Single by Lindsey Buckingham

from the album Go Insane
- A-side: "Slow Dancing"
- Released: October 1984
- Recorded: 1983–1984
- Studio: L. B.'s Garage
- Length: 6:50
- Label: Reprise; Warner Music Group;
- Songwriter: Lindsey Buckingham

= D.W. Suite =

1984 song by Lindsey Buckingham

"D.W. Suite" is the final song on Lindsey Buckingham's second solo album, Go Insane (1984). It was released as the B-side to the song "Slow Dancing", also from the same album. The song was written as a tribute to Dennis Wilson, who drowned in December 1983.

==Composition==
"D.W. Suite" was not one of the dozen songs that Buckingham presented to Roy Thomas Baker in England. Rather, Buckingham wrote the song a few days after the death of Dennis Wilson in late 1983. Buckingham, who had been working with engineer Gordon Fordyce on Go Insane, requested one week off to work on "D.W. Suite", which he assembled over the course of six days. Buckingham explained his reasoning for dedicating a song to Dennis Wilson: "Dennis wasn't really a friend, but he dated Christine [McVie] for about three years so I knew him fairly well. He created for me a window into the inner workings of the Beach Boys. Of course, Brian Wilson had always been such a big influence on me that when Dennis died, it got me thinking about The Beach Boys and the rough time that they've had all around, really, and the fact that Brian went from a very commercial format into a far more experimental vein".

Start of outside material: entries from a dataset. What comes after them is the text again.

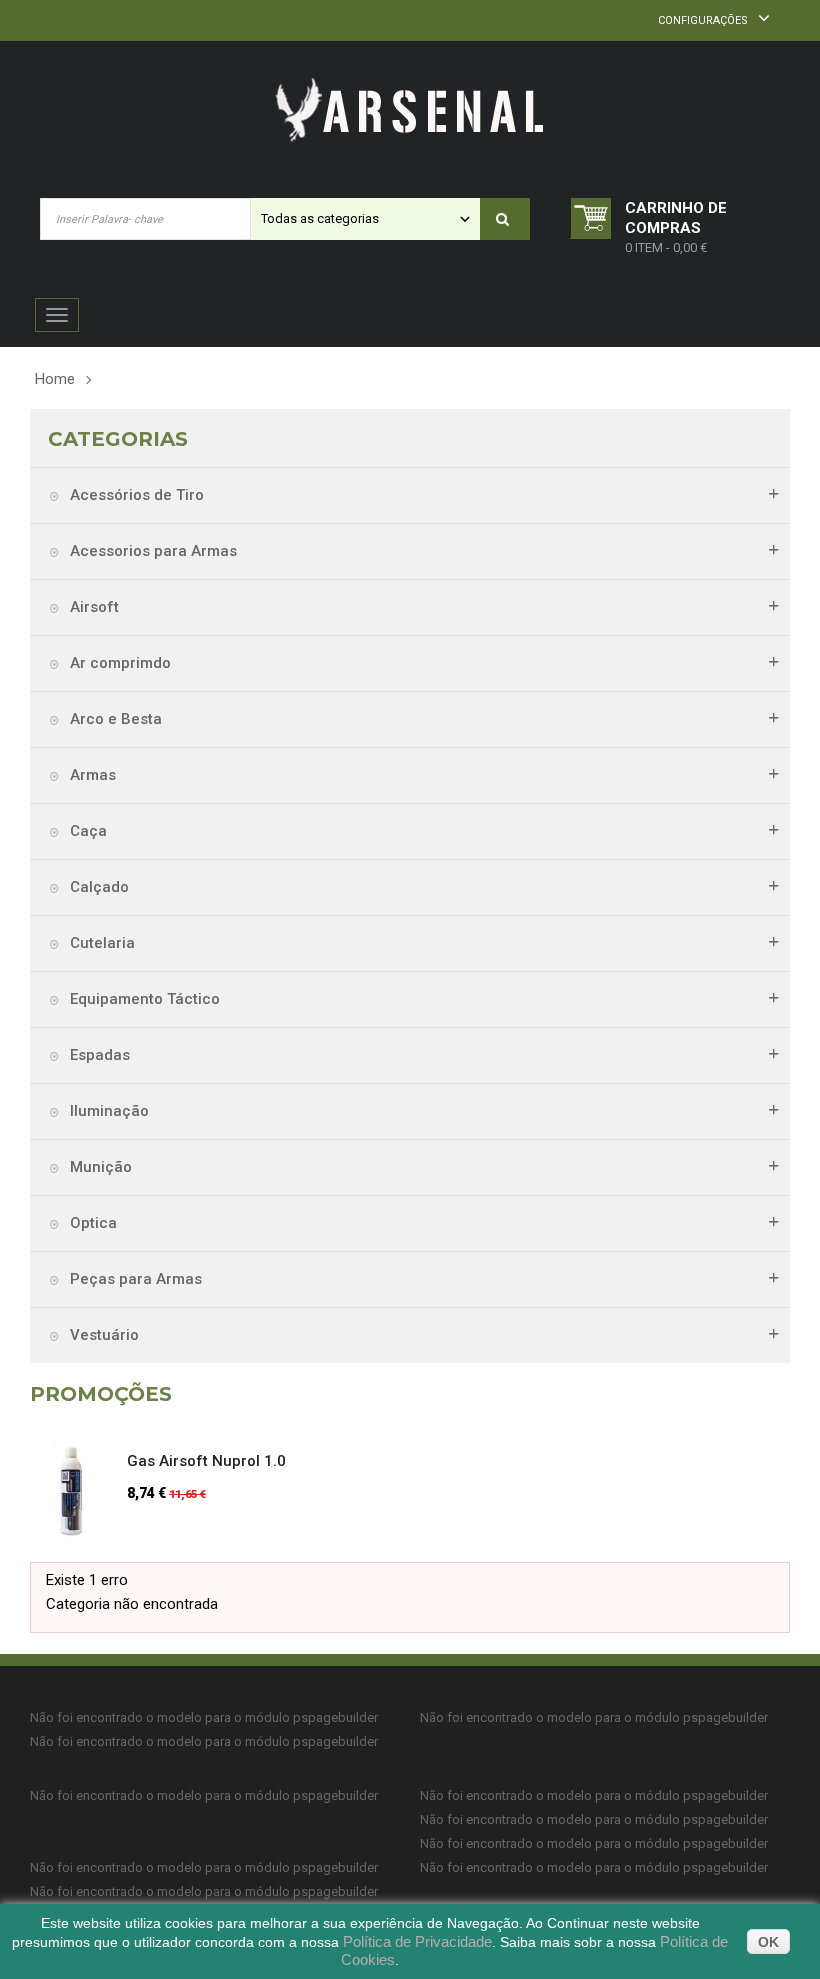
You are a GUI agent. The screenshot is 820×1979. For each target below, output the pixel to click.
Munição (99, 1167)
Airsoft (92, 607)
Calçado (97, 887)
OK (768, 1942)
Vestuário (102, 1335)
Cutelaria (100, 943)
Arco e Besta (114, 719)
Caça (86, 831)
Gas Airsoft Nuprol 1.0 (206, 1461)
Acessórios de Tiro (135, 495)
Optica (91, 1223)
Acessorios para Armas (151, 551)
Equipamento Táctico (143, 999)
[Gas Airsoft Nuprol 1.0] (79, 1492)
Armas (91, 775)
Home (55, 379)
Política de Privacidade (417, 1941)
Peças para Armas (134, 1279)
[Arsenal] (410, 111)
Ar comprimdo (118, 663)
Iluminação (107, 1111)
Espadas (98, 1055)
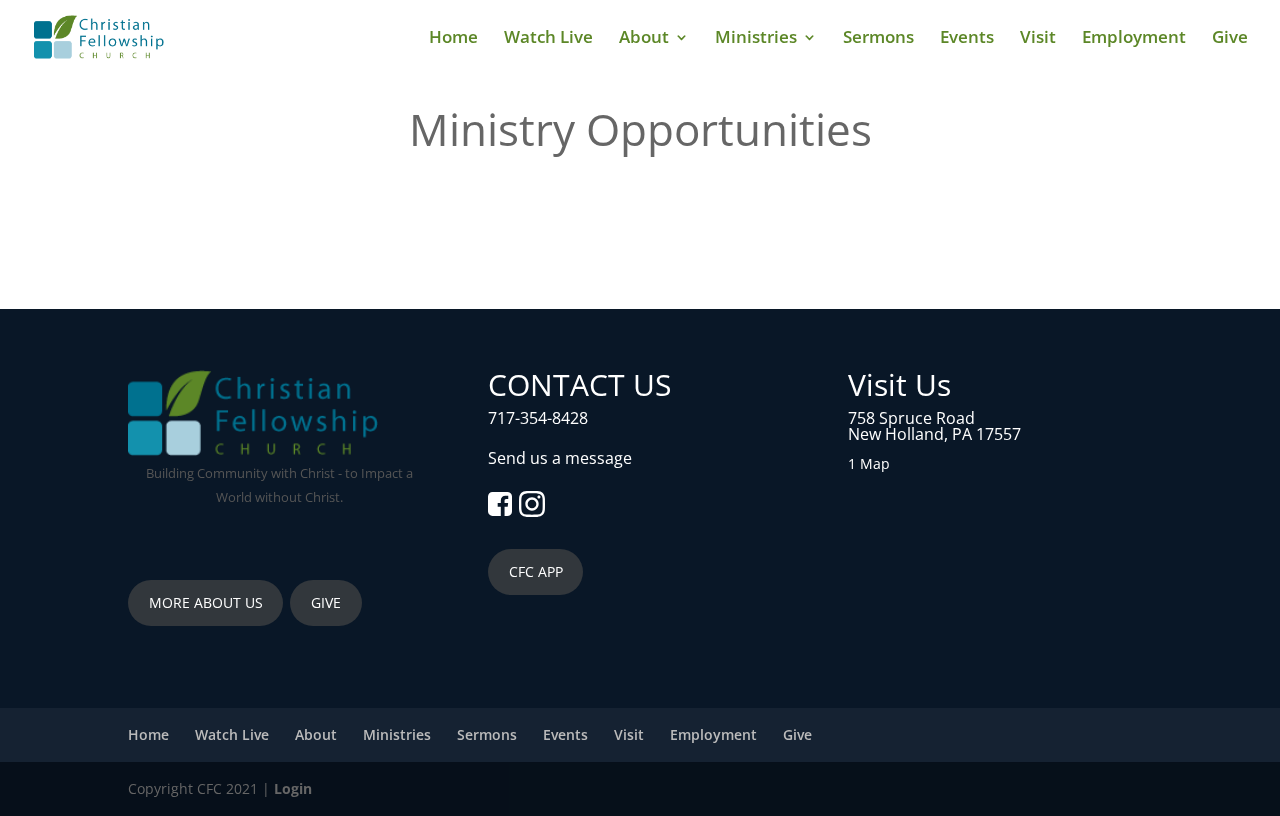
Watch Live (548, 39)
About (644, 39)
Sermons (878, 39)
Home (453, 39)
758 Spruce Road (911, 418)
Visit (1038, 39)
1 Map (869, 463)
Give (1230, 39)
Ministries (756, 39)
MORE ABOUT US (206, 602)
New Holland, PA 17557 (934, 434)
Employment (1134, 39)
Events (967, 39)
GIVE (326, 602)
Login (293, 788)
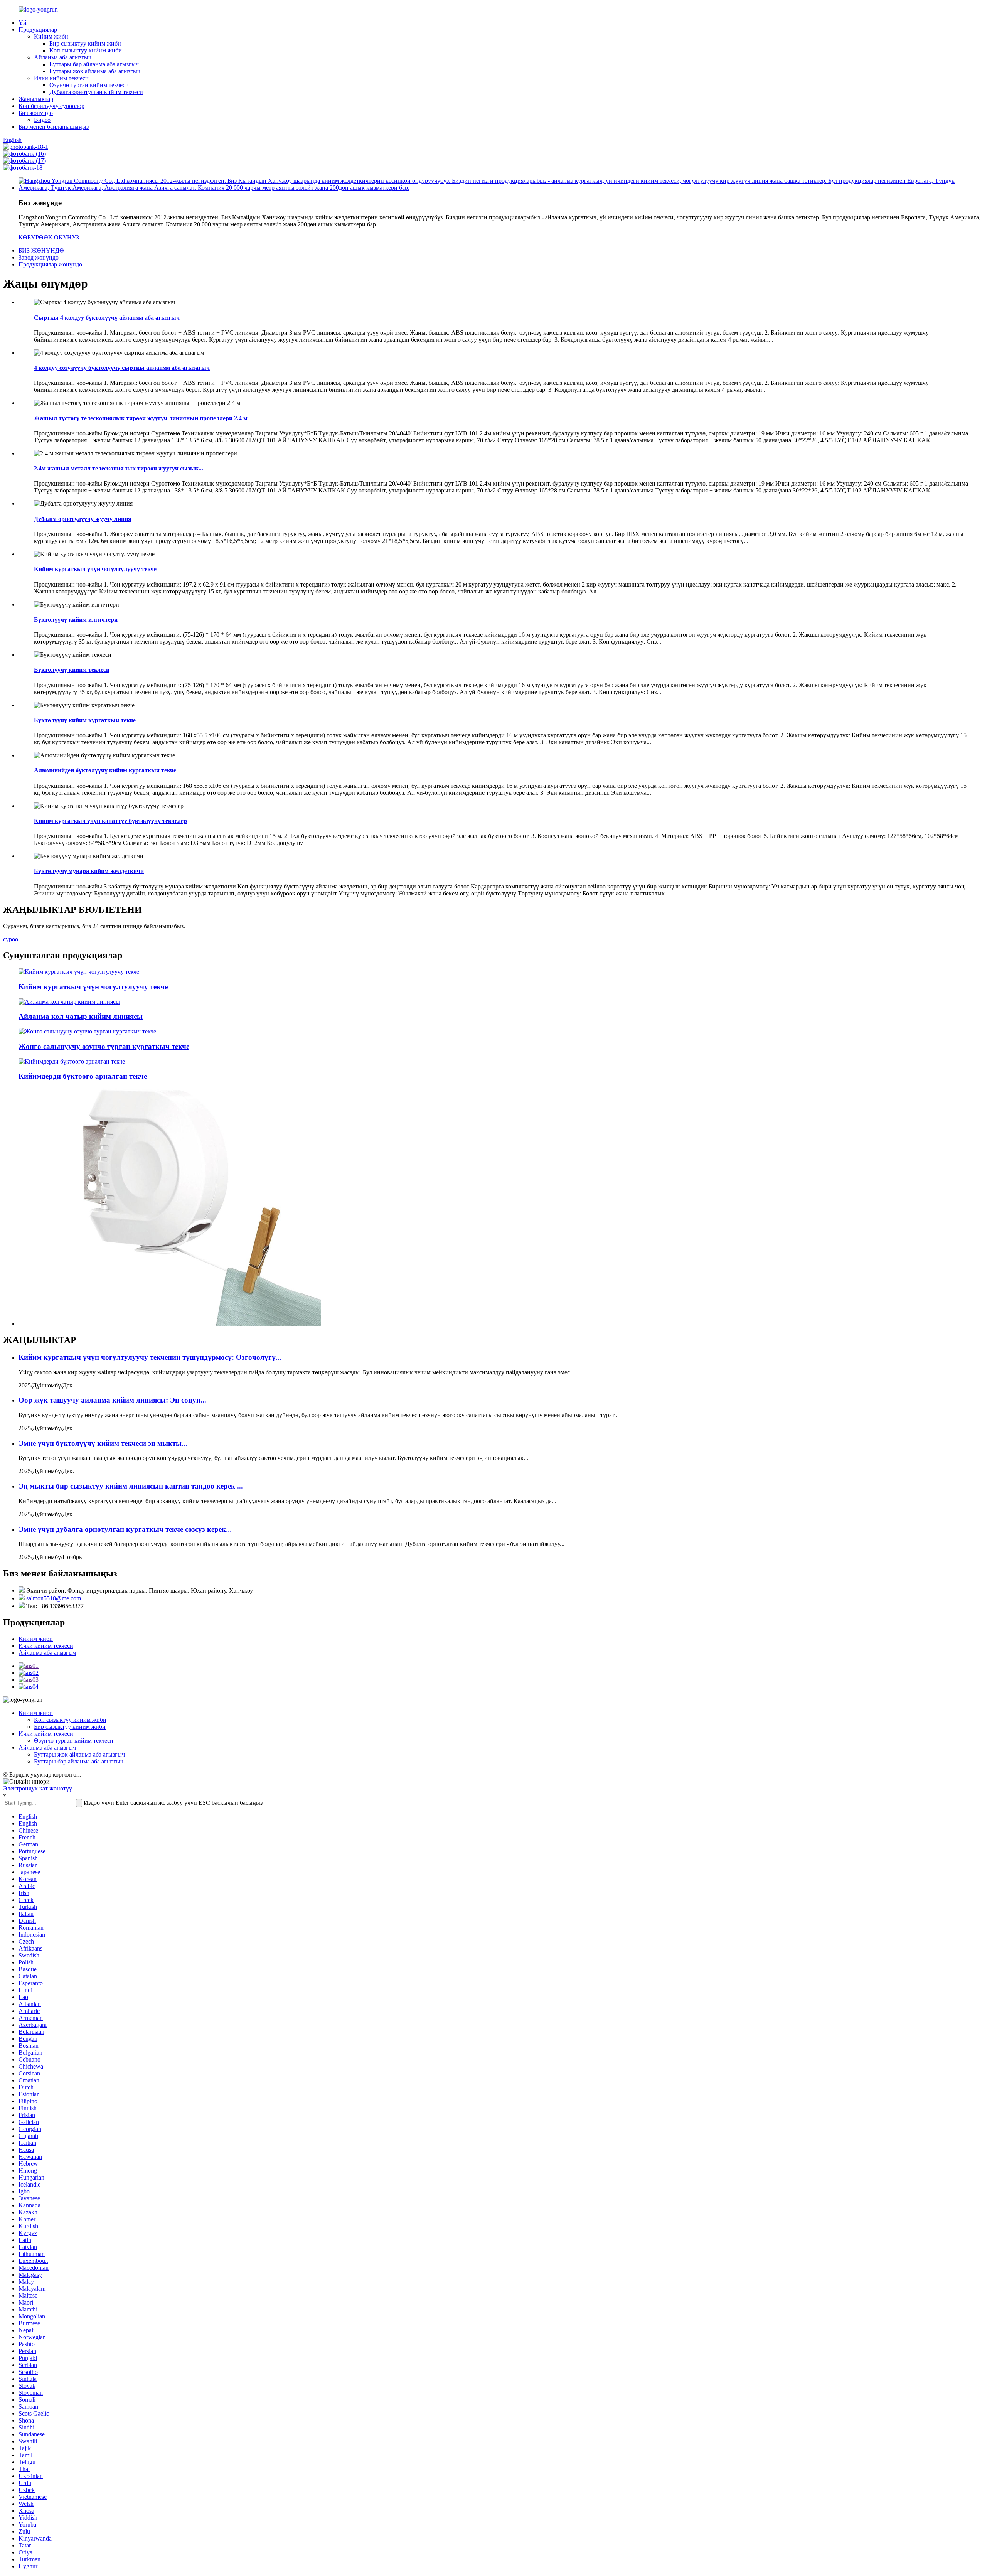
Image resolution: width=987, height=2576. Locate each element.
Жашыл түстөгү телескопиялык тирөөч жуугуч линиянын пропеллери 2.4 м (141, 418)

The song is divided into three movements: "The Wish", "The Prayer", and "The Reflection". Buckingham incorporated both contemporary and traditional themes into "D.W. Suite", including an interpolation of "The Bonnie Banks o' Loch Lomond". One section of the song features a live audio recording of the Beach Boys being introduced to a screaming audience. Whereas most of the lead vocals on Go Insane were recorded at Cherokee Studios, Buckingham instead conducted some vocal work for "D.W. Suite" in one of his bathrooms. A nineteenth century lap harp is utilized throughout the song; Mick Fleetwood gave the instrument to Buckingham as a gift during the Mirage sessions.

==Critical reception==
AllMusic hailed “D.W. Suite” as Go Insane's most ambitious composition and the only song on the album that did not succumb to "gimmicky sound effect[s] or [a] busy arrangement." Ultimate Classic Rock singled out "D.W. Suite" as "an exquisite piece of art-pop that shows what Buckingham can achieve when he traps himself in his studio with a Fairlight synthesizer." In a review from the Los Angeles Times, Kristine McKenna wrote that "D.W. Suite" was "the best song Brian Wilson never wrote." The publication further highlighted the song’s "wafting layers of sound [that] incorporate harp, church bells, ambient noise and gurgling water." The Washington Post described the song as "a heartfelt eulogy for a musical hero who never quite coped with the breakdowns on the road to utopia."